Glomerular Diseases Flashcards
glomerular diseases (or syndromes) are distinguished by: (4)
- clinical presentation
- urinalysis
- amount of protein in urine
- associations w/ other disease manifestations
nephrotic syndrome is characterized by:
- > 3.5 g of protein in urine/ days (nephrotic range proteinuria)
- hyperlipidemia
- edema
- hypoalbuminemia
*many pts w/ high proteinuria may not have the full syndrome
Conditions associated w/ nephrotic syndrome
- focal segmental glomerulosclerosis
- membranous glomerulopathy
- minimal change glomerulopathy
- DM neuropathy
focal segmental glomerulosclerosis
- MC in african americans
- diagnosis made by renal biopsy
- tx: glucocorticoids and calcineurin inhibitors
membranous glomerulopathy
- MC in white adults
- may be associated w/ hep B, C, malaria, syphilis, malignancy, meds, tumors, lymphomas
- diagnose by renal biopsy
- search for the cause (could be infection or malignancy)
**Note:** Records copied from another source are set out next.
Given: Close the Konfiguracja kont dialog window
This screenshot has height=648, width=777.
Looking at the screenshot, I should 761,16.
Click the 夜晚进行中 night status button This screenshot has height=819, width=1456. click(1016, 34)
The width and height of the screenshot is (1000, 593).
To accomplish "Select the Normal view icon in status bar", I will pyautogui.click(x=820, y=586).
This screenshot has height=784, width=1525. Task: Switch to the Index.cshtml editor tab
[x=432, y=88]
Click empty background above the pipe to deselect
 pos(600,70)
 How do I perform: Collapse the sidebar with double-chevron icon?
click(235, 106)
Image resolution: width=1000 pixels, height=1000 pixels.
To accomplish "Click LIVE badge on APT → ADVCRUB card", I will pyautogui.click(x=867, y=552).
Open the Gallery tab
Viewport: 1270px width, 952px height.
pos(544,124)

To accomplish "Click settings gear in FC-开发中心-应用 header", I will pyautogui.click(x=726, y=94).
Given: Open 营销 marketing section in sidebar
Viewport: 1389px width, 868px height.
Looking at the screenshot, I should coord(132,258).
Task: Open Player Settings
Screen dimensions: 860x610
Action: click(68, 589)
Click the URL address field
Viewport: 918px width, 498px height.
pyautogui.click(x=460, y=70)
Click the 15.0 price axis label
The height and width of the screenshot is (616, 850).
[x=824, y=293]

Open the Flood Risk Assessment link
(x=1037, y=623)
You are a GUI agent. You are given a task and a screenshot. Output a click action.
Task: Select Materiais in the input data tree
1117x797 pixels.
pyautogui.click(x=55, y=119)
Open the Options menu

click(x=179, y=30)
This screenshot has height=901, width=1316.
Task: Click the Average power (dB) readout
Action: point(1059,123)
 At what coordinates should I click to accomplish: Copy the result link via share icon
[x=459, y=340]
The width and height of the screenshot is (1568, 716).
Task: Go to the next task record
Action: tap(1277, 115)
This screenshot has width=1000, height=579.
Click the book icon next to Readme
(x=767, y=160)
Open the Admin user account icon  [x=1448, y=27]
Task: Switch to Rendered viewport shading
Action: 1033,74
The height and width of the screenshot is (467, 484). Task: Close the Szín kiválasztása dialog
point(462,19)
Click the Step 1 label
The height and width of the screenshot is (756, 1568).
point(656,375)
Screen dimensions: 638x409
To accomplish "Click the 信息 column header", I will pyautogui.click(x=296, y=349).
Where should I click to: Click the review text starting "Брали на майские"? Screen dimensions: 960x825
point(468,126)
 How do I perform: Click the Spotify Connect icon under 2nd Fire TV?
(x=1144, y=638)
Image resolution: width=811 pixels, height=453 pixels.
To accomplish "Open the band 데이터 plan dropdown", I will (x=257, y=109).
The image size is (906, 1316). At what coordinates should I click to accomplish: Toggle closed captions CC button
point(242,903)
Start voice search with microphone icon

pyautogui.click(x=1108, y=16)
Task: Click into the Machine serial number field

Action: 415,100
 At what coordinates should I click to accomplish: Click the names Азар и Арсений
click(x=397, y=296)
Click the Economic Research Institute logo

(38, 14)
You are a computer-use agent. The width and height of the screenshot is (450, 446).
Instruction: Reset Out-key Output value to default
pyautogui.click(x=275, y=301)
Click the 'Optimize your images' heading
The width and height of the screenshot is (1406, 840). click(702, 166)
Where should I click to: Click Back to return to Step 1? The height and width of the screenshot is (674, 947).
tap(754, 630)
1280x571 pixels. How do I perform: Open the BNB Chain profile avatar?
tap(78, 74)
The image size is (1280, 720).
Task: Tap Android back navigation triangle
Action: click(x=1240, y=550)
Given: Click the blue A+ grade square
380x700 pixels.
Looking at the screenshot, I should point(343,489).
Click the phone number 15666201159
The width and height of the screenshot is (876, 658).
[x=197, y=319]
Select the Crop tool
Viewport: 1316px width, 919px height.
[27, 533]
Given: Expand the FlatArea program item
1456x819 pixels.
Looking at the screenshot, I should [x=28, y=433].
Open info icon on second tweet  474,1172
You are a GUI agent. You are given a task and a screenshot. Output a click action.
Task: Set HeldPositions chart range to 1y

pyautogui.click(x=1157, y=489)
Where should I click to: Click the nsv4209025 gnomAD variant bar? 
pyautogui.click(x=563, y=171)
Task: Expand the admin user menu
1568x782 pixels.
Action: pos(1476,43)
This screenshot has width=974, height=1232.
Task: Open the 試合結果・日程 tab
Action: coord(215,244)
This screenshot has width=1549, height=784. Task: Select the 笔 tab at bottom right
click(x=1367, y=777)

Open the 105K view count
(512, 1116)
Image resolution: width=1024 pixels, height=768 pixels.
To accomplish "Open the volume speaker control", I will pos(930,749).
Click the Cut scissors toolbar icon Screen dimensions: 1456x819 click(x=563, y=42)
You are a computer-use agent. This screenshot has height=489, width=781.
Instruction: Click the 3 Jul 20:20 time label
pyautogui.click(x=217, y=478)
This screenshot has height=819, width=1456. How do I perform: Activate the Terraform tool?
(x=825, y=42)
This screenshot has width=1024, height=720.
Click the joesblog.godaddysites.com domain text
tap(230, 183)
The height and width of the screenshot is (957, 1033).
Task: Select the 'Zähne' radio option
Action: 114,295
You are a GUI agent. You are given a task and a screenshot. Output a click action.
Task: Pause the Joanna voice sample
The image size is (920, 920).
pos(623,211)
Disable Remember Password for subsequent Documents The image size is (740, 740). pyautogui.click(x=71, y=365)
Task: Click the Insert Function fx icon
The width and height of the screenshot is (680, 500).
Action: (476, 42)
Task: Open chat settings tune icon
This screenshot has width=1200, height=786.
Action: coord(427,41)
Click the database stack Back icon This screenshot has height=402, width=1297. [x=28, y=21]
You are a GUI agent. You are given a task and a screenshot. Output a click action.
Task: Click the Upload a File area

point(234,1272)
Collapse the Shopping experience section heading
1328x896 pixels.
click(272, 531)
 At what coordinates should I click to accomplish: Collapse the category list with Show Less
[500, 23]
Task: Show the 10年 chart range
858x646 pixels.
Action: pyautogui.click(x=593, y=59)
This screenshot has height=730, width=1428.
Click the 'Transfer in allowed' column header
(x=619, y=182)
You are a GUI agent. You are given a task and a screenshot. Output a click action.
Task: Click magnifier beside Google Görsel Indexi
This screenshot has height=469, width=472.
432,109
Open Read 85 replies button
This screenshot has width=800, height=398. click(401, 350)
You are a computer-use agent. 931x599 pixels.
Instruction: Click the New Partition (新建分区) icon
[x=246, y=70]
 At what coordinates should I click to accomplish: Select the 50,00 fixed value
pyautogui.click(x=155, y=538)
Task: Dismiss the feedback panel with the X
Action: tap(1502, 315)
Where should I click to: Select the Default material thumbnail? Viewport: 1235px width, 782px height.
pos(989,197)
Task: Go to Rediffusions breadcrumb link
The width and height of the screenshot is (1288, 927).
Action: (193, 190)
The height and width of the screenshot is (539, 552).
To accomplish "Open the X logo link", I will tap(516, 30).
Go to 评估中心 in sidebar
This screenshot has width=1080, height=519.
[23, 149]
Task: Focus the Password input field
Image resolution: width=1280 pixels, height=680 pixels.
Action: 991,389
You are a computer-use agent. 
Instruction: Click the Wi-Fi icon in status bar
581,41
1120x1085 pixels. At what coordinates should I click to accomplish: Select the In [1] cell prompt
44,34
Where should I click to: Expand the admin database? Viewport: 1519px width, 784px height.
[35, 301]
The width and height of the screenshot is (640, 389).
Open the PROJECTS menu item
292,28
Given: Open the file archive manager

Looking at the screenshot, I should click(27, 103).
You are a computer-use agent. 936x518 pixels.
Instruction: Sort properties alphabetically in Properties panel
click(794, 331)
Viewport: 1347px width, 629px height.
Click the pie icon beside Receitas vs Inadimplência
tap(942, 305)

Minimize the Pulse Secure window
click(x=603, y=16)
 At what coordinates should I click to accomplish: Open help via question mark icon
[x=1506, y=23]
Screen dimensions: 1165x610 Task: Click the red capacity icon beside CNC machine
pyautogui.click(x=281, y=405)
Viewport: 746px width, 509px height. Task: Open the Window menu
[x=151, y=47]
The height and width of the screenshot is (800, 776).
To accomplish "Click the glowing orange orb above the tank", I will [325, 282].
treatment of membranous glomerulopathy
- up to 30% resolve spontaneously w/i 6 months
- pts who persist after 6 mos or have thrombotic/embolic even should be treated:
- glucocorticoids; cyclophosphamide; calcineurin inhibitors
what is the MC cause of nephrotic syndrome in children (and 10% of adults)?
minimal change glomerulopathy
secondary causes of minimal change glomerulopathy
- meds: NSAIDs, lithium, pamidronate, interferons
- infection (viral)
- malignancy (thymoma, or hodgkin lymphoma)
tx of minimal change disease
- treatment commonly works but relapse is typical
- glucocorticoids; cyclophosphamide; calcineurin inhibitors; rituximab
Diabetic nephropathy
- MC cause of end stage kidney disease in US
- renal bx no idicated unless suspicion of another glomerulopathy
- tx: glycemic control
nephritic syndrome
- inflammation of the glomerulus
- hematuria
- WBCs in urine
- proteinuria
what is the hallmark in nephritic syndrome?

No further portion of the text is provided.